In his descriptions of slime mold and ant emergence, Johnson carefully points out that individual intelligence would be harmful to emergent behavior. Ants that could analyze and adapt their behavior would endanger the colony because the colony depends on typical behavior by thousands of ants. Each ant must secrete its pheromones and respond to the pheromones of its neighbors exactly as programmed by nature.
However, emergence in software requires human intelligence. Just as ants must communicate with and stimulate each other with pheromones, so emergent software needs "behavioral" rules and "feedback" loops.
How would emergent software differ from traditional software? Emergent software would be designed to solve problems that we do not know how to solve. Today, we build software from the top down. We know the "algorithm" that will solve the problem. We tell the software what steps to take in solving the problem and we let it do the grunt work.
In contrast, emergent software would solve problems for which we have no algorithm, that is, no idea of what steps need to be taken. Conceivably, emergent software could provide us with answers to problems whose accuracy we could test, yet whose solutions we might never understand. As an example, Johnson cites the work of Daniel Hillis (see review of his The Pattern On the Stone in Connecticut Libraries, May 1999). Instead of writing a top-down sorting program, Hillis randomly created mini-programs and evolved out of them a program that could quickly sort numbers. Hillis could verify that the sorting was accurate, but he had no idea how the program did its work.

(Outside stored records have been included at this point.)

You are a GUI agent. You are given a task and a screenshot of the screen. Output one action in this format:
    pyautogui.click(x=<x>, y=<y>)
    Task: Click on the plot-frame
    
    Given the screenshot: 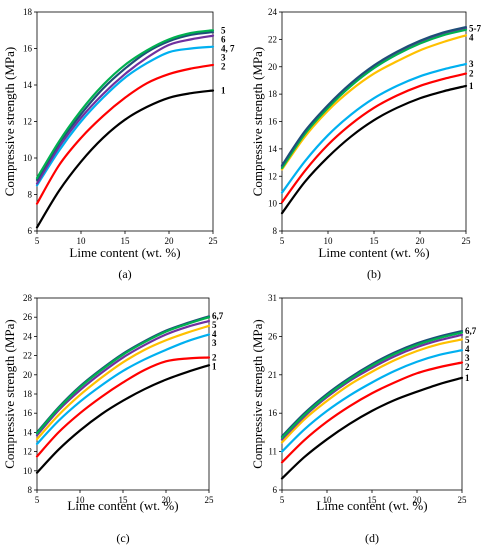 What is the action you would take?
    pyautogui.click(x=123, y=394)
    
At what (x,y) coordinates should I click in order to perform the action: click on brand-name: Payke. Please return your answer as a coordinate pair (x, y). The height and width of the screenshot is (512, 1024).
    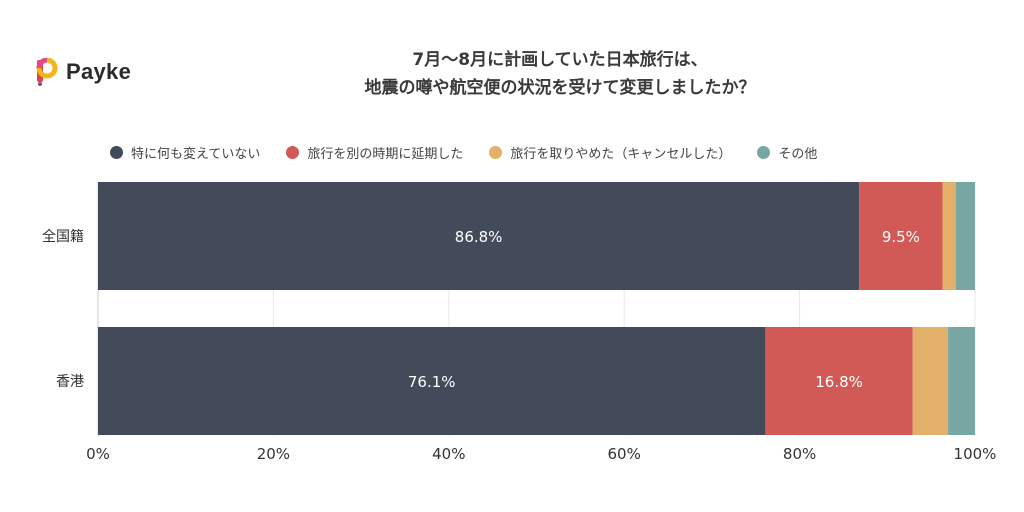
    Looking at the image, I should click on (99, 72).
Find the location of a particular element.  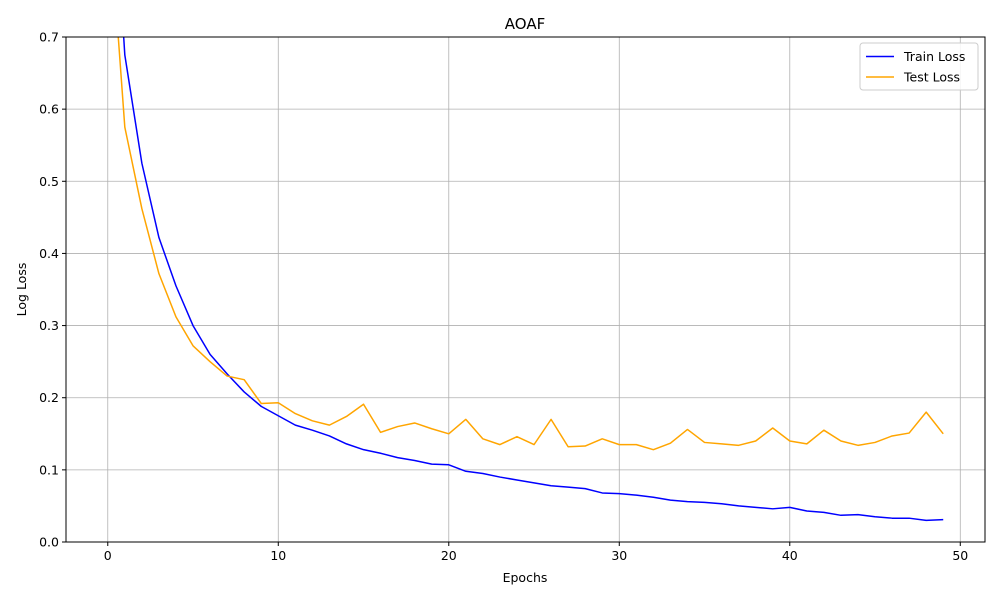

x-tick-label: 40 is located at coordinates (790, 556).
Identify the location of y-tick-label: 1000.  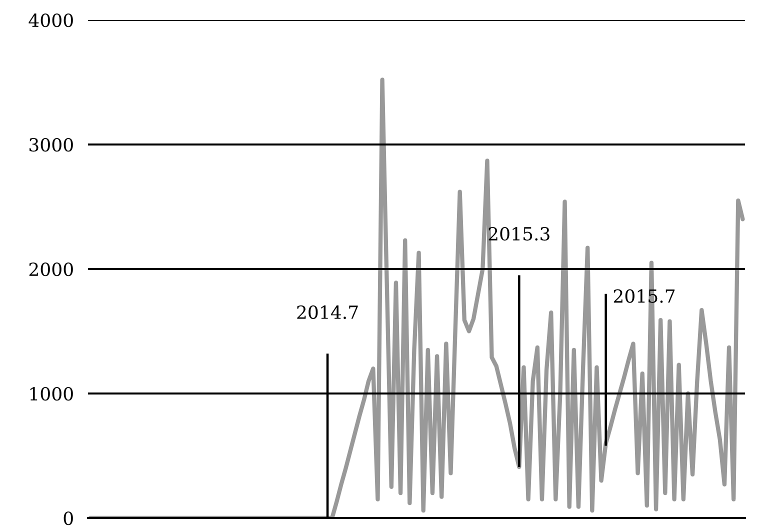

Emergent software need not be so exotic. Johnson discusses how game designers use the principles of emergent behavior to provide players with ever-changing game experiences. He notes contributions to software development by Will Wright with his popular SimCity software. Many of us are familiar with software that helps readers select books. These types of programs appear ripe for emergent software because they can process feedback from millions of readers, libraries, and bookstores on book preferences, reviews, circulations, and sales. Soon, we librarians and our patrons may be enjoying titles by authors we never heard of on subjects in which we did not even know we were interested!